→ WHAT THE TASK ASKS: Every line from the one containing "The image size is (1080, 929)." to the one containing "Click the Get" in the records below, both included, must be set down exactly, and no other line.

Dataset entries:

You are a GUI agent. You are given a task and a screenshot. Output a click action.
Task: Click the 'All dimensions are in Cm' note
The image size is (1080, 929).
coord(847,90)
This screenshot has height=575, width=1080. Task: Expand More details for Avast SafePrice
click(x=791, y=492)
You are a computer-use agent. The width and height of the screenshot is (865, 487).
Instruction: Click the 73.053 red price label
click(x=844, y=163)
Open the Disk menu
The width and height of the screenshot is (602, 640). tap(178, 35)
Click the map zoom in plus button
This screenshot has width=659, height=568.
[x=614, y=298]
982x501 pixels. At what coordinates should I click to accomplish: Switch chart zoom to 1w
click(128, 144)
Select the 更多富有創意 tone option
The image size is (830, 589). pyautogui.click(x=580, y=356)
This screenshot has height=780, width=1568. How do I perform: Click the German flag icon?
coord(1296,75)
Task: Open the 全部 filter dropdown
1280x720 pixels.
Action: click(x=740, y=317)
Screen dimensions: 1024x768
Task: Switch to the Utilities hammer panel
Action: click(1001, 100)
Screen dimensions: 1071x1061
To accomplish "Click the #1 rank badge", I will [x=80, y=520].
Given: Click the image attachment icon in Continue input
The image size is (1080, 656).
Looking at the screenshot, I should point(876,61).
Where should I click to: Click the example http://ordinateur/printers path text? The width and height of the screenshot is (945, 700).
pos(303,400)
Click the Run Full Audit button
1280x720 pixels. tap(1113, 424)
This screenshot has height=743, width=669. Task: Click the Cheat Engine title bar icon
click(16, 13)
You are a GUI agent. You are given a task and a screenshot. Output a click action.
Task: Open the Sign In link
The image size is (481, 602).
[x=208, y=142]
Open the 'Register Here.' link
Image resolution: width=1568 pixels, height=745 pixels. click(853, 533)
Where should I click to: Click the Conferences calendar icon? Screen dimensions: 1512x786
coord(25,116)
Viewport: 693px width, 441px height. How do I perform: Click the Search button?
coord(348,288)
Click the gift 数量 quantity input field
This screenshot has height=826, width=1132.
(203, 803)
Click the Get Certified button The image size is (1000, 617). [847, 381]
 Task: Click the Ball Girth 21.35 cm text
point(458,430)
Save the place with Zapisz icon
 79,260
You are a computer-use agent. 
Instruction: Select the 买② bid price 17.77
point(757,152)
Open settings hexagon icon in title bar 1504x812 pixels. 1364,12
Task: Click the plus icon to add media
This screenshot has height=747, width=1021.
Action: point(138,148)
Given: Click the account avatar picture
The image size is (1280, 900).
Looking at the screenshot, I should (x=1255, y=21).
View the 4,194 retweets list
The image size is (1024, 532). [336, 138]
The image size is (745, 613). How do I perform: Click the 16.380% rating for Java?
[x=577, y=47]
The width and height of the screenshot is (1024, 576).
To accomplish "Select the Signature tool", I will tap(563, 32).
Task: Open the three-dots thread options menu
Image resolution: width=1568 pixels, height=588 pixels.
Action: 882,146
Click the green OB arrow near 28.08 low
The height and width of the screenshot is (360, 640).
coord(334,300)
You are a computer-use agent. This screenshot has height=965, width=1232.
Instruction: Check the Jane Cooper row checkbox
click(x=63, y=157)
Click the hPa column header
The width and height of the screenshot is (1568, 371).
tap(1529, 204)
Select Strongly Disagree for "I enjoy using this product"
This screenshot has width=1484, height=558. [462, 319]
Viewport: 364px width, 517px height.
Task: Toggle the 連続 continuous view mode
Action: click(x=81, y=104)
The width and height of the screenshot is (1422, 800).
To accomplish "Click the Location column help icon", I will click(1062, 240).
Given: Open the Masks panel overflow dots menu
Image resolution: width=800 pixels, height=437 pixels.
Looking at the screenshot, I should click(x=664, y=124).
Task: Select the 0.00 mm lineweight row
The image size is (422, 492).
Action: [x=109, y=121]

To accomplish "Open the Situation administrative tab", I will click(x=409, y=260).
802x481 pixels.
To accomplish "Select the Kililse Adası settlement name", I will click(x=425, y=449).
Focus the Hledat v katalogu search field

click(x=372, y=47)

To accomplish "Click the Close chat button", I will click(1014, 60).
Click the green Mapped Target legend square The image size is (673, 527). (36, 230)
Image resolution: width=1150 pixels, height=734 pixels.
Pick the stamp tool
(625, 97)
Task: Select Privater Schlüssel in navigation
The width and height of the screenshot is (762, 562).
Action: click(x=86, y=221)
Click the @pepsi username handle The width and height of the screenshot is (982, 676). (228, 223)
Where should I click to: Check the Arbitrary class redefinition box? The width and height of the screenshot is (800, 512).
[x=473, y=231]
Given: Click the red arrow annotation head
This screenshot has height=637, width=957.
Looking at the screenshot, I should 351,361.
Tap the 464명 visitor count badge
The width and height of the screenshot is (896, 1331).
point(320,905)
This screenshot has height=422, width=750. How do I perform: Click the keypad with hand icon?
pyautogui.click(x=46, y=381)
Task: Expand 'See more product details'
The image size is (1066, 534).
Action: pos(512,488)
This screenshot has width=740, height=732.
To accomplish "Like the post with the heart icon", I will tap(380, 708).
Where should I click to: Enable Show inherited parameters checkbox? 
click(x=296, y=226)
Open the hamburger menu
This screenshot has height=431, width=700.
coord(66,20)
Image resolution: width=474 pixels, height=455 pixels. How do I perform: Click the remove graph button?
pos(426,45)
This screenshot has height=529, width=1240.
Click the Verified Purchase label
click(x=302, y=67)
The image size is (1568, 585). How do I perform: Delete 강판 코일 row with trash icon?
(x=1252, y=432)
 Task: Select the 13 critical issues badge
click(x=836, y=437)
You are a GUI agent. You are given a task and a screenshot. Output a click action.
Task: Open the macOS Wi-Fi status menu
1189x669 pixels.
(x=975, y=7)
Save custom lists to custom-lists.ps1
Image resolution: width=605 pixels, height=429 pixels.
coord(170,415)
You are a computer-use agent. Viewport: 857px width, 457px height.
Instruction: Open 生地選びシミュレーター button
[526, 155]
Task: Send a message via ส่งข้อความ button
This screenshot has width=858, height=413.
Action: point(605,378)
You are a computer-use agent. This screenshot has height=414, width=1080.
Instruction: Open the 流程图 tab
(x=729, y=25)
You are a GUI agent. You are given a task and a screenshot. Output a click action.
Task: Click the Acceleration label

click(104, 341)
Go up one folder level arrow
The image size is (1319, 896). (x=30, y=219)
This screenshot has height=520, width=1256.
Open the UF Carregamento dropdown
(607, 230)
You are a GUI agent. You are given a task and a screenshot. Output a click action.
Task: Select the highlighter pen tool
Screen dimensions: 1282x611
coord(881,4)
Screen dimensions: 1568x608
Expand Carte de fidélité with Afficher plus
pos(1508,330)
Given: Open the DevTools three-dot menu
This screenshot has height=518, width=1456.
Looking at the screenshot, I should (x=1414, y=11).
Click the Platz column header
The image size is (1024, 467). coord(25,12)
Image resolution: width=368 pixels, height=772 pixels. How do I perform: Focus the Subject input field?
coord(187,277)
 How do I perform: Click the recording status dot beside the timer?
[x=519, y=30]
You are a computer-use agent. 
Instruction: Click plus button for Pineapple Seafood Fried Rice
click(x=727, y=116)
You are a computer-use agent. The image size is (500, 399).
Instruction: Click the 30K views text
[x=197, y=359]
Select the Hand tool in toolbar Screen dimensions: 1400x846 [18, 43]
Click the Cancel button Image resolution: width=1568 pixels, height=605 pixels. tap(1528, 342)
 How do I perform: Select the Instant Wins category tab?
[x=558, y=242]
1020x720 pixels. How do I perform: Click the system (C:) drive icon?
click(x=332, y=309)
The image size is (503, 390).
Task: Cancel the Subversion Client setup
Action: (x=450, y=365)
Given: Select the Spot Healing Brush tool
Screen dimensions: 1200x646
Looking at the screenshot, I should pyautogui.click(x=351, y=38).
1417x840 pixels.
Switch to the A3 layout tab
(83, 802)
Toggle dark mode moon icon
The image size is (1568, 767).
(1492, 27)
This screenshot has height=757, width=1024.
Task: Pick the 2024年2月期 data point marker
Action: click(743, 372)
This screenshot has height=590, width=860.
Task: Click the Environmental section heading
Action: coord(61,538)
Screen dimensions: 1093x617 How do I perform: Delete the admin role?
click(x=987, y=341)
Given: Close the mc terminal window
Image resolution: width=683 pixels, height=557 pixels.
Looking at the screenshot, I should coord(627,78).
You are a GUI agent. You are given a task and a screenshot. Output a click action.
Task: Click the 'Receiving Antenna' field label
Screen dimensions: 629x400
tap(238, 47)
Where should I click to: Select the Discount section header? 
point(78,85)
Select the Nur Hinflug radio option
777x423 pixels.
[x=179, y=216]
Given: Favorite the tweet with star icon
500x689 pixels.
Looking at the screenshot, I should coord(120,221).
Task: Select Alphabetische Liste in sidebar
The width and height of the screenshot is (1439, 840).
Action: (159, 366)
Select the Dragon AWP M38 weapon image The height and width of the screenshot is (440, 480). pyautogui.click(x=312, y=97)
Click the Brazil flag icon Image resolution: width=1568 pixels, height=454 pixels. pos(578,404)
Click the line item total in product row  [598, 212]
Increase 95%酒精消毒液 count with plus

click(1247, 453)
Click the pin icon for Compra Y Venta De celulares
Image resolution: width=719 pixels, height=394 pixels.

→ COMPLETED EXERCISE:
The image size is (1080, 929).
coord(847,90)
This screenshot has height=575, width=1080. Task: Expand More details for Avast SafePrice
click(x=791, y=492)
You are a computer-use agent. The width and height of the screenshot is (865, 487).
Instruction: Click the 73.053 red price label
click(x=844, y=163)
Open the Disk menu
The width and height of the screenshot is (602, 640). tap(178, 35)
Click the map zoom in plus button
This screenshot has width=659, height=568.
[x=614, y=298]
982x501 pixels. At what coordinates should I click to accomplish: Switch chart zoom to 1w
click(128, 144)
Select the 更多富有創意 tone option
The image size is (830, 589). pyautogui.click(x=580, y=356)
This screenshot has height=780, width=1568. How do I perform: Click the German flag icon?
coord(1296,75)
Task: Open the 全部 filter dropdown
1280x720 pixels.
Action: click(x=740, y=317)
Screen dimensions: 1024x768
Task: Switch to the Utilities hammer panel
Action: click(1001, 100)
Screen dimensions: 1071x1061
To accomplish "Click the #1 rank badge", I will [x=80, y=520].
Given: Click the image attachment icon in Continue input
The image size is (1080, 656).
Looking at the screenshot, I should point(876,61).
Where should I click to: Click the example http://ordinateur/printers path text? The width and height of the screenshot is (945, 700).
pos(303,400)
Click the Run Full Audit button
1280x720 pixels. tap(1113, 424)
This screenshot has height=743, width=669. Task: Click the Cheat Engine title bar icon
click(16, 13)
You are a GUI agent. You are given a task and a screenshot. Output a click action.
Task: Open the Sign In link
The image size is (481, 602).
[x=208, y=142]
Open the 'Register Here.' link
Image resolution: width=1568 pixels, height=745 pixels. click(853, 533)
Where should I click to: Click the Conferences calendar icon? Screen dimensions: 1512x786
coord(25,116)
Viewport: 693px width, 441px height. How do I perform: Click the Search button?
coord(348,288)
Click the gift 数量 quantity input field
This screenshot has height=826, width=1132.
(203, 803)
Click the Get Certified button The image size is (1000, 617). [847, 381]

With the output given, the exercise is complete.